* _What you are asked to do_
Repeat the records word for word, starting with the line that contains "Image resolution: width=1334" and going on through the line that contains "Action: pos(441,33)".

* _Source records_
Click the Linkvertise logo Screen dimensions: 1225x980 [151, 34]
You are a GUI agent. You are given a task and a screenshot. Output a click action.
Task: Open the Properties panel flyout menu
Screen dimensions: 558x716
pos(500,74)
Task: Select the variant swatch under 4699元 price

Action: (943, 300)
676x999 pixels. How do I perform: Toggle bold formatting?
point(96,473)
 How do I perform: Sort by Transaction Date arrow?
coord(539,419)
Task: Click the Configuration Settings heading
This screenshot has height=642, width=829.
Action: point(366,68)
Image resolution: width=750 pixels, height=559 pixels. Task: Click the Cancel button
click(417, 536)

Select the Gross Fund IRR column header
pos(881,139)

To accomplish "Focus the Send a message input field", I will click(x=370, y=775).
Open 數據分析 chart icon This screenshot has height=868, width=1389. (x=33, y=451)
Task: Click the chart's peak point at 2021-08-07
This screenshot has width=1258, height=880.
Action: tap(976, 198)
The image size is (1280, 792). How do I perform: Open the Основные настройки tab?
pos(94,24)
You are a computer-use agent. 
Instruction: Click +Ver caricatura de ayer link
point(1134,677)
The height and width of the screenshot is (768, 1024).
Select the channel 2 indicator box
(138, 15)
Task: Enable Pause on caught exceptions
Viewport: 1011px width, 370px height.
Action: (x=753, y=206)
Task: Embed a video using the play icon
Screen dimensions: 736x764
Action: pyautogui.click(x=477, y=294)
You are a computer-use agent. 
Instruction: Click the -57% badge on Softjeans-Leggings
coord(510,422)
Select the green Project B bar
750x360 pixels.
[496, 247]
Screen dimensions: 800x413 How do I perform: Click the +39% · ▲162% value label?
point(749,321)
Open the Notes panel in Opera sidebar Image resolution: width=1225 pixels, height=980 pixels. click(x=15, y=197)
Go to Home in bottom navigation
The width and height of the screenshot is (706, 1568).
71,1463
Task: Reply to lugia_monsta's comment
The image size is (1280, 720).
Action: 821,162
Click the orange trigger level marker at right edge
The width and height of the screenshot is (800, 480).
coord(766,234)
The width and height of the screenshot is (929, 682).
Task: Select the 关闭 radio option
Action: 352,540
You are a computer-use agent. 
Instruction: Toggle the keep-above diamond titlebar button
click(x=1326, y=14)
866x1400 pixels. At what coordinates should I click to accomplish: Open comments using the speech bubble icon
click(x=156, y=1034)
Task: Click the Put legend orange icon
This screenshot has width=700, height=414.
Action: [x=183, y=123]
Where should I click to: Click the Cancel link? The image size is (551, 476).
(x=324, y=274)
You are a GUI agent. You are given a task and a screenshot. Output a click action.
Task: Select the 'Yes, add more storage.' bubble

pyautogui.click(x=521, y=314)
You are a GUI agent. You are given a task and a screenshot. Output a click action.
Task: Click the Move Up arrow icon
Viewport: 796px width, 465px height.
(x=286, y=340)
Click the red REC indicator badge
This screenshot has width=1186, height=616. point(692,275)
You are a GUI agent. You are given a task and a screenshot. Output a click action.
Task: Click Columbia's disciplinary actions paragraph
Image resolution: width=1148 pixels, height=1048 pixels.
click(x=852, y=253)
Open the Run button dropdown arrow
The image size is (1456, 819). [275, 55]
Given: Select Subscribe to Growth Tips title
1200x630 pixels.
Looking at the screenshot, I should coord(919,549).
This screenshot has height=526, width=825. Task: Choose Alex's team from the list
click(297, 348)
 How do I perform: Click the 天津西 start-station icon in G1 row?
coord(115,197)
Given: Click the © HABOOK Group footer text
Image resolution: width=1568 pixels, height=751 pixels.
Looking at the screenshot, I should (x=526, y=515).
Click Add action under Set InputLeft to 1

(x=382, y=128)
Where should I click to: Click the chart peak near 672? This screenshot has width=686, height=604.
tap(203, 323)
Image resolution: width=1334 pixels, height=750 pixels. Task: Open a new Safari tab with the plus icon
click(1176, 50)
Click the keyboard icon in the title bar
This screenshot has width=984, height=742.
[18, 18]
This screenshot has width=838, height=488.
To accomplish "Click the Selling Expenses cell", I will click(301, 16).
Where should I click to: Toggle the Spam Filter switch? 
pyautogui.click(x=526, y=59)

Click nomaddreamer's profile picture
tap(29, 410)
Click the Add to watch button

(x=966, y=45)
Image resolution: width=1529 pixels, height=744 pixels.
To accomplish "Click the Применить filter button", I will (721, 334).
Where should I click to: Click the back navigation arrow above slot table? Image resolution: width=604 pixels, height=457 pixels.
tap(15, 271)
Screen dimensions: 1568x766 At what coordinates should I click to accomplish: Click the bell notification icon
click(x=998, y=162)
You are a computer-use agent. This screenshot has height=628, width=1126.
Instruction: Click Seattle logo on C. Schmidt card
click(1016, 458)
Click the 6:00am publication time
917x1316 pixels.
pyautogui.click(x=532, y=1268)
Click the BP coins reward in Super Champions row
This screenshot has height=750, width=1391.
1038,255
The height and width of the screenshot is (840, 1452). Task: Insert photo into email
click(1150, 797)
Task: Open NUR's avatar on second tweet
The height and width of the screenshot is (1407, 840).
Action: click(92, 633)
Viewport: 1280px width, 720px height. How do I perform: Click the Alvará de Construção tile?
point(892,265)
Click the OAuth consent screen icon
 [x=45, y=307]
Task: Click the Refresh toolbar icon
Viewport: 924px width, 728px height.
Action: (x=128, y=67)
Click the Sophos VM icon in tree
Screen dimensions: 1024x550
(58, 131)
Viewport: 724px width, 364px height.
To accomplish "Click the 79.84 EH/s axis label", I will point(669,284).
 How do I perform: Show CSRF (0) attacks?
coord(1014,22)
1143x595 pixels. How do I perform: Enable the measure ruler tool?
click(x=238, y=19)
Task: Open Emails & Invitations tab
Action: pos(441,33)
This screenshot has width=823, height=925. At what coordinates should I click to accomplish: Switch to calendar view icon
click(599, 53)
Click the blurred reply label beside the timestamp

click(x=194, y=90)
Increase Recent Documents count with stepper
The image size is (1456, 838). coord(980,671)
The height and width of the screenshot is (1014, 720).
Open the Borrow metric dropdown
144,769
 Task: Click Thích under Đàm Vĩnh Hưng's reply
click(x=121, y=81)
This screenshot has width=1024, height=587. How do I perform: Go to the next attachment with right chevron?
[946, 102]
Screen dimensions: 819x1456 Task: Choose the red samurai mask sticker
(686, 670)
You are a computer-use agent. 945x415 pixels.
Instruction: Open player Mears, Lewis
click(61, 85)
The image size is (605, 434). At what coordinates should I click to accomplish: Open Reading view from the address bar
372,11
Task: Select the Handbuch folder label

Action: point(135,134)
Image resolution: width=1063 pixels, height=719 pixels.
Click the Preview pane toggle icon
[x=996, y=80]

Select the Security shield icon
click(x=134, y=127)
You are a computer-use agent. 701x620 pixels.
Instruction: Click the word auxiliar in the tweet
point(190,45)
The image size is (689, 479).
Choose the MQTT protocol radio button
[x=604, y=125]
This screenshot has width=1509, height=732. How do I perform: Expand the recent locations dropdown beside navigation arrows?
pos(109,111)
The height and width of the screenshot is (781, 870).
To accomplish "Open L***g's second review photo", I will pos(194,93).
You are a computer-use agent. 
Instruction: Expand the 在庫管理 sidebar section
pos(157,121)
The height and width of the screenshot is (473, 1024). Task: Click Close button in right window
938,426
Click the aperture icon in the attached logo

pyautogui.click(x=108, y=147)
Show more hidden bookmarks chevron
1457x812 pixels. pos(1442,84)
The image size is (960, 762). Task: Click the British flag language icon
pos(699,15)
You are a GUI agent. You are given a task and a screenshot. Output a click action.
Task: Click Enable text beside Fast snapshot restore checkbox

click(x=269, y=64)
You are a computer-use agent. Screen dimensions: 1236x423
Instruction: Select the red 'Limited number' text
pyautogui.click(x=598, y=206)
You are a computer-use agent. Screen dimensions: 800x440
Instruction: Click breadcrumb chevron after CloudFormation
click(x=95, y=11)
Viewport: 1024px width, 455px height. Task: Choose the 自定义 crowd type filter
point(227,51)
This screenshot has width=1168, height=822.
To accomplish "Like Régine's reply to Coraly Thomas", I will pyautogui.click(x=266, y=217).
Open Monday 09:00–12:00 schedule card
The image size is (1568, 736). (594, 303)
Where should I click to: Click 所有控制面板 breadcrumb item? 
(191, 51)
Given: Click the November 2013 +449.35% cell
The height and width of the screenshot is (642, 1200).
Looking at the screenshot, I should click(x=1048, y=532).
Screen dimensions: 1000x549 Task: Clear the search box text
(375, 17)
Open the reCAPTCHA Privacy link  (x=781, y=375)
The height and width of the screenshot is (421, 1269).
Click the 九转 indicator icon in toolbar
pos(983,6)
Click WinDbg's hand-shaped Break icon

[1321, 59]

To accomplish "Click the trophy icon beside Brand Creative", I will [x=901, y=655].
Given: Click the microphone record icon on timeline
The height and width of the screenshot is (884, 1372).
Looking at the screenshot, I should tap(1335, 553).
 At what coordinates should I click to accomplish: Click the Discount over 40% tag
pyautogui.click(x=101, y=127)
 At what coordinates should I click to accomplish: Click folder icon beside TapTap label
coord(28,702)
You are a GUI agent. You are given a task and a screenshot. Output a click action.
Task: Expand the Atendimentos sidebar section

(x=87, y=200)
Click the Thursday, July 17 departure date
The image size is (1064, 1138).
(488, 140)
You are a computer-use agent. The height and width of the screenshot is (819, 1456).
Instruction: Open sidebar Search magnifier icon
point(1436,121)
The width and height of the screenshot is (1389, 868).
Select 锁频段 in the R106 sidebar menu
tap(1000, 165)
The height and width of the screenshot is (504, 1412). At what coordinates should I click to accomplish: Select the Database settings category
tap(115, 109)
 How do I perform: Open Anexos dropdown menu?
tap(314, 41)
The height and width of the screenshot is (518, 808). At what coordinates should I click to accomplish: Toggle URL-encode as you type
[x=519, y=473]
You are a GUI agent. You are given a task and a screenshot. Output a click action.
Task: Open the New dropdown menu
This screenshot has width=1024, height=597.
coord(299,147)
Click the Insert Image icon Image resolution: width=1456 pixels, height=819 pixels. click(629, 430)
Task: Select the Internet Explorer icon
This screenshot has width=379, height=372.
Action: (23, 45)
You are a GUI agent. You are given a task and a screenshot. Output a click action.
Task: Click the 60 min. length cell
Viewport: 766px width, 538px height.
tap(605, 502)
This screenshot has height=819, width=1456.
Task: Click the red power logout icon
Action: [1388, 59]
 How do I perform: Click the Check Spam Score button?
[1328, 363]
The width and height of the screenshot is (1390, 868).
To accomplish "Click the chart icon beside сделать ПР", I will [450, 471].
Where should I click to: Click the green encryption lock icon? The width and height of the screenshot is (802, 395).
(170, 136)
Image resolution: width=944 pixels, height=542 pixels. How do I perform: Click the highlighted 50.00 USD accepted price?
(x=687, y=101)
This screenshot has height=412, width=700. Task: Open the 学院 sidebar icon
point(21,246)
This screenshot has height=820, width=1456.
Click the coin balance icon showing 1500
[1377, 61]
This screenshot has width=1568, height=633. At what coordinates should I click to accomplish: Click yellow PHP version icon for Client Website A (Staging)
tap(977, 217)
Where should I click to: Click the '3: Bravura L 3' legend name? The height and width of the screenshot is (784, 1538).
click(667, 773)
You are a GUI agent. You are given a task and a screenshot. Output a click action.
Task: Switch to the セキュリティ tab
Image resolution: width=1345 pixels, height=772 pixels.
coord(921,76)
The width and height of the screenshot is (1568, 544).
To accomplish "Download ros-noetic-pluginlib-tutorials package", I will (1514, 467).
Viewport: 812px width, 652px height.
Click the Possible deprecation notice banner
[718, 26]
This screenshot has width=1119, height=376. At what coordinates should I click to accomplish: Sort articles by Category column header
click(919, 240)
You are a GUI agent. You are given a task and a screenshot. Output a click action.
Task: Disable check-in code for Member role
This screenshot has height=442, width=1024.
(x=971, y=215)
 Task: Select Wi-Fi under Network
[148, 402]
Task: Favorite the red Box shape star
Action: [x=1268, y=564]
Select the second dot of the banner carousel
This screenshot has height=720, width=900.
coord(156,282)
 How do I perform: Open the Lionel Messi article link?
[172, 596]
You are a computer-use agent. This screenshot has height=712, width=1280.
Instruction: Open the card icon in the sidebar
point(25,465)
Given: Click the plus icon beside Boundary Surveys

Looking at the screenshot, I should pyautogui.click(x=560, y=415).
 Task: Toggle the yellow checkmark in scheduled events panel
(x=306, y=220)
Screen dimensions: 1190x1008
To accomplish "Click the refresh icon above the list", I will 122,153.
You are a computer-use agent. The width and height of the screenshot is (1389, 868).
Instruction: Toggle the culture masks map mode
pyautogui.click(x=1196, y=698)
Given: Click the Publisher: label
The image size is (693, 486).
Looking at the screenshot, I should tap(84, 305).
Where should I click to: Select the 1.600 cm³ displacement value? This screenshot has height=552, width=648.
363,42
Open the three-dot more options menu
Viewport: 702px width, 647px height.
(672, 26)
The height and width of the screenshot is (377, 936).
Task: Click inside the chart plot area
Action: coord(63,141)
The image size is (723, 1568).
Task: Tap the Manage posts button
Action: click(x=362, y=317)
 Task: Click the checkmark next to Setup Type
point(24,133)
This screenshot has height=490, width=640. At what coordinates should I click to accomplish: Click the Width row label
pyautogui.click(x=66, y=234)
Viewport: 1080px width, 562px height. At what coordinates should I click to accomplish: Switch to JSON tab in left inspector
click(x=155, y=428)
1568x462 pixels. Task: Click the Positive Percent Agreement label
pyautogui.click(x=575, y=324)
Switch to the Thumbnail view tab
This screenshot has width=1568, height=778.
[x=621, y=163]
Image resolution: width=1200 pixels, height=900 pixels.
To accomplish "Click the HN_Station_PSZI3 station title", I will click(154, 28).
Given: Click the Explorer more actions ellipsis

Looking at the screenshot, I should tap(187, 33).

* _Response_
Image resolution: width=1334 pixels, height=750 pixels. Task: Open a new Safari tab with the plus icon
click(1176, 50)
Click the keyboard icon in the title bar
This screenshot has width=984, height=742.
[18, 18]
This screenshot has width=838, height=488.
To accomplish "Click the Selling Expenses cell", I will click(301, 16).
Where should I click to: Toggle the Spam Filter switch? 
pyautogui.click(x=526, y=59)

Click nomaddreamer's profile picture
tap(29, 410)
Click the Add to watch button

(x=966, y=45)
Image resolution: width=1529 pixels, height=744 pixels.
To accomplish "Click the Применить filter button", I will (721, 334).
Where should I click to: Click the back navigation arrow above slot table? Image resolution: width=604 pixels, height=457 pixels.
tap(15, 271)
Screen dimensions: 1568x766 At what coordinates should I click to accomplish: Click the bell notification icon
click(x=998, y=162)
You are a computer-use agent. This screenshot has height=628, width=1126.
Instruction: Click Seattle logo on C. Schmidt card
click(1016, 458)
Click the 6:00am publication time
917x1316 pixels.
pyautogui.click(x=532, y=1268)
Click the BP coins reward in Super Champions row
This screenshot has height=750, width=1391.
1038,255
The height and width of the screenshot is (840, 1452). Task: Insert photo into email
click(1150, 797)
Task: Open NUR's avatar on second tweet
The height and width of the screenshot is (1407, 840).
Action: click(92, 633)
Viewport: 1280px width, 720px height. How do I perform: Click the Alvará de Construção tile?
point(892,265)
Click the OAuth consent screen icon
 [x=45, y=307]
Task: Click the Refresh toolbar icon
Viewport: 924px width, 728px height.
Action: (x=128, y=67)
Click the Sophos VM icon in tree
Screen dimensions: 1024x550
(58, 131)
Viewport: 724px width, 364px height.
To accomplish "Click the 79.84 EH/s axis label", I will point(669,284).
 How do I perform: Show CSRF (0) attacks?
coord(1014,22)
1143x595 pixels. How do I perform: Enable the measure ruler tool?
click(x=238, y=19)
Task: Open Emails & Invitations tab
Action: pos(441,33)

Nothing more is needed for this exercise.